» **Supplied text**

The Bouzy Rouge Cafe, 3110 Newport Blvd., Newport Beach. (714) 673-3440. Open daily for breakfast, lunch and dinner.

Newport Beach’s trend-setting restaurant and wine bar, the Bouzy Rouge Cafe, has surfaced with a new menu featuring tapas , Spanish appetizers designed to tickle the palate and stimulate a powerful thirst at the bar. Owner Tony Hermann, in a bid to infuse his eclectic European kitchen with fresh blood, has taken an interesting gamble in the process, creating dishes that are at once complex and original. But the gamble fails: tapas belong on the bar, not in the kitchen. One is better off sticking to Bouzy’s old favorites, and its delicious wine list. It’s still a delightful place, but forget those tapas .

Mr. Stox, 1105 E. Katella Ave., Anaheim . (714) 634-2994. Open for dinner every day and lunch Monday to Friday.

» **Entries shown**
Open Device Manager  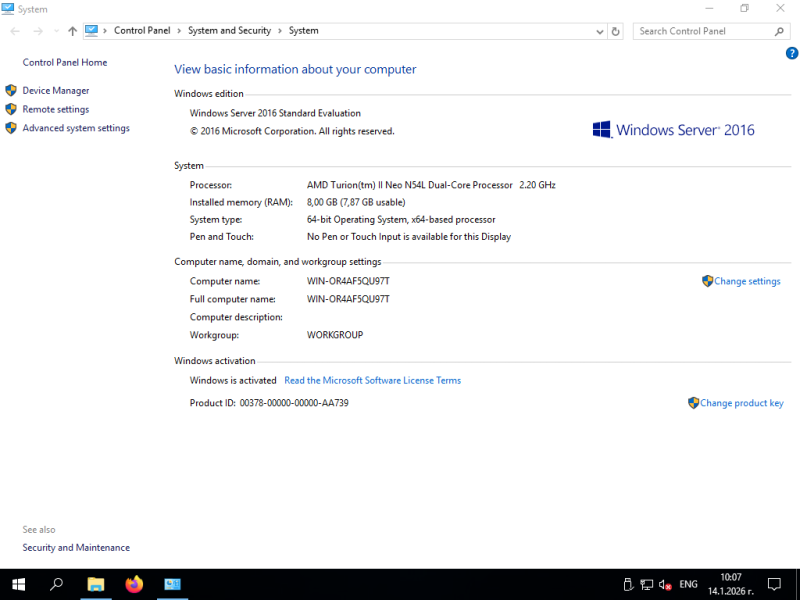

---

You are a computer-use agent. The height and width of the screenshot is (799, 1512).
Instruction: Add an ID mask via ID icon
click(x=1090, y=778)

» **Objectives**
a – Check each statement against the restaurant review and answer yes or no. Support each answer with the deciding words from the review, quoted exactly. (i) The Bouzy Rouge Cafe serves breakfast, lunch and dinner every day. (ii) The reviewer recommends the new tapas at the Bouzy Rouge Cafe. (iii) Mr. Stox is open for lunch every day.
b – Translate this sentence from the restaurant review into Spanish: "One is better off sticking to Bouzy’s old favorites, and its delicious wine list."

» **Correct answers**
a –
(i) Yes: "Open daily for breakfast, lunch and dinner."
(ii) No: "But the gamble fails: tapas belong on the bar, not in the kitchen."
(iii) No: "lunch Monday to Friday."

b – Es mejor quedarse con los platos favoritos de siempre de Bouzy y con su deliciosa carta de vinos.